WHAT YOU HAVE TO DO: Once you find the line with "[Apartments for rent – RentCafe] (106, 24)" in the data that follows, repeat it and every line after it exactly, through the line with "Comments feed (269, 1956)".

RECORDED DATA:
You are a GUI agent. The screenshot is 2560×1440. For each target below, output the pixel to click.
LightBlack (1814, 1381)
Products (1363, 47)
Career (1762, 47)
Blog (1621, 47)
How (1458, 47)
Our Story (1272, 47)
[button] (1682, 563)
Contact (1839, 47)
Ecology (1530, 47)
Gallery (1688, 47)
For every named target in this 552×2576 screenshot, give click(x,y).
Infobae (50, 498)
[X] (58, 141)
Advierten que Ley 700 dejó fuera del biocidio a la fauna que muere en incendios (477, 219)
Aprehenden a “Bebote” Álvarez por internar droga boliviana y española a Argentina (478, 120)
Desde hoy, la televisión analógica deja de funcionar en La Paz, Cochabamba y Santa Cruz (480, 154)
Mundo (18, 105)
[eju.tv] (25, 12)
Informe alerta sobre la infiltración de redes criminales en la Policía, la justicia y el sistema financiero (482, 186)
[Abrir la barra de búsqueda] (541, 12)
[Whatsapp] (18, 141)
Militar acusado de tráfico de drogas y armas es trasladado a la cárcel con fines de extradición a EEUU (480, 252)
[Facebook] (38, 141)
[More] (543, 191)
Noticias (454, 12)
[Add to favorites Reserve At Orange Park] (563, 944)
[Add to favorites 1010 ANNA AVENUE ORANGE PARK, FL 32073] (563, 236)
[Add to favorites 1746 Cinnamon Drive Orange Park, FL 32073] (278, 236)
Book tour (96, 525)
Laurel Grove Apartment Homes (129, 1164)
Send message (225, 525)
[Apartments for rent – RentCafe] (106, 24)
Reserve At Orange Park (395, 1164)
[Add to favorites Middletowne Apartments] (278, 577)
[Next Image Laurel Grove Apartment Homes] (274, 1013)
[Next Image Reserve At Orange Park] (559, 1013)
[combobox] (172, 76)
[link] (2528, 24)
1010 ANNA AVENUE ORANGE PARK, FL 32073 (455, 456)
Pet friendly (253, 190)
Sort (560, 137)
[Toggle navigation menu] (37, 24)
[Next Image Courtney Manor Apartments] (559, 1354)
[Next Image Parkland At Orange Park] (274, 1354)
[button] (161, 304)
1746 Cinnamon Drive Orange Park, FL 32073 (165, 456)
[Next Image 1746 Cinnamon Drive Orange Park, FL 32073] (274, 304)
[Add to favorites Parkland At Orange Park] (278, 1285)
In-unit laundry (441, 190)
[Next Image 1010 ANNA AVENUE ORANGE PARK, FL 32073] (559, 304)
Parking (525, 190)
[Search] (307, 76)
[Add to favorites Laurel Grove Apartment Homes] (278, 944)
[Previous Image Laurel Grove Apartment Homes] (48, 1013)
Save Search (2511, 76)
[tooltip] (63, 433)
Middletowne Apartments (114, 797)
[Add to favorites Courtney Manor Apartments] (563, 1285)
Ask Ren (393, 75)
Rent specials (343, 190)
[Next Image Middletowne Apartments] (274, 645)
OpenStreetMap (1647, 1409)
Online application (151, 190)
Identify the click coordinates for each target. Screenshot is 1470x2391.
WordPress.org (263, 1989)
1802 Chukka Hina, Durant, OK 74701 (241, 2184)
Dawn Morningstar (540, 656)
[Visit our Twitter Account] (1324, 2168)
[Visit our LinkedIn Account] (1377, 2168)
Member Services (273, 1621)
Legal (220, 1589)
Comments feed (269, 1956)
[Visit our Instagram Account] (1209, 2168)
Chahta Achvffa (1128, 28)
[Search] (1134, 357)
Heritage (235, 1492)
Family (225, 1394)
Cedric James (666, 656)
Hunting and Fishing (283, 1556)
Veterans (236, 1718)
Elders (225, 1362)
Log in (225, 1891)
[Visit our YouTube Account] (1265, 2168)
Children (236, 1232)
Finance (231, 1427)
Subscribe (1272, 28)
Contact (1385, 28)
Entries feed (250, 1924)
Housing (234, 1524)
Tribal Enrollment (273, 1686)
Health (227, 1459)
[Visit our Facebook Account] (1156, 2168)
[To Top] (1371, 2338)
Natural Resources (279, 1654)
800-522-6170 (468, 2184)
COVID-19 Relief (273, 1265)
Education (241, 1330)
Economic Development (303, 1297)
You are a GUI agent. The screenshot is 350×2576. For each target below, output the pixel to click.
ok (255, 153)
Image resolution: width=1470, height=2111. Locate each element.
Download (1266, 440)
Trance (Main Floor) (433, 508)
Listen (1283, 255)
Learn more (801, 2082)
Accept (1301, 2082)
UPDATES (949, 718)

RESULT OF THIS EXERCISE:
[Apartments for rent – RentCafe] (106, 24)
Reserve At Orange Park (395, 1164)
[Add to favorites Middletowne Apartments] (278, 577)
[Next Image Laurel Grove Apartment Homes] (274, 1013)
[Next Image Reserve At Orange Park] (559, 1013)
[combobox] (172, 76)
[link] (2528, 24)
1010 ANNA AVENUE ORANGE PARK, FL 32073 (455, 456)
Pet friendly (253, 190)
Sort (560, 137)
[Toggle navigation menu] (37, 24)
[Next Image Courtney Manor Apartments] (559, 1354)
[Next Image Parkland At Orange Park] (274, 1354)
[button] (161, 304)
1746 Cinnamon Drive Orange Park, FL 32073 (165, 456)
[Next Image 1746 Cinnamon Drive Orange Park, FL 32073] (274, 304)
[Add to favorites Parkland At Orange Park] (278, 1285)
In-unit laundry (441, 190)
[Next Image 1010 ANNA AVENUE ORANGE PARK, FL 32073] (559, 304)
Parking (525, 190)
[Search] (307, 76)
[Add to favorites Laurel Grove Apartment Homes] (278, 944)
[Previous Image Laurel Grove Apartment Homes] (48, 1013)
Save Search (2511, 76)
[tooltip] (63, 433)
Middletowne Apartments (114, 797)
[Add to favorites Courtney Manor Apartments] (563, 1285)
Ask Ren (393, 75)
Rent specials (343, 190)
[Next Image Middletowne Apartments] (274, 645)
OpenStreetMap (1647, 1409)
Online application (151, 190)
Identify the click coordinates for each target. Screenshot is 1470x2391.
WordPress.org (263, 1989)
1802 Chukka Hina, Durant, OK 74701 (241, 2184)
Dawn Morningstar (540, 656)
[Visit our Twitter Account] (1324, 2168)
[Visit our LinkedIn Account] (1377, 2168)
Member Services (273, 1621)
Legal (220, 1589)
Comments feed (269, 1956)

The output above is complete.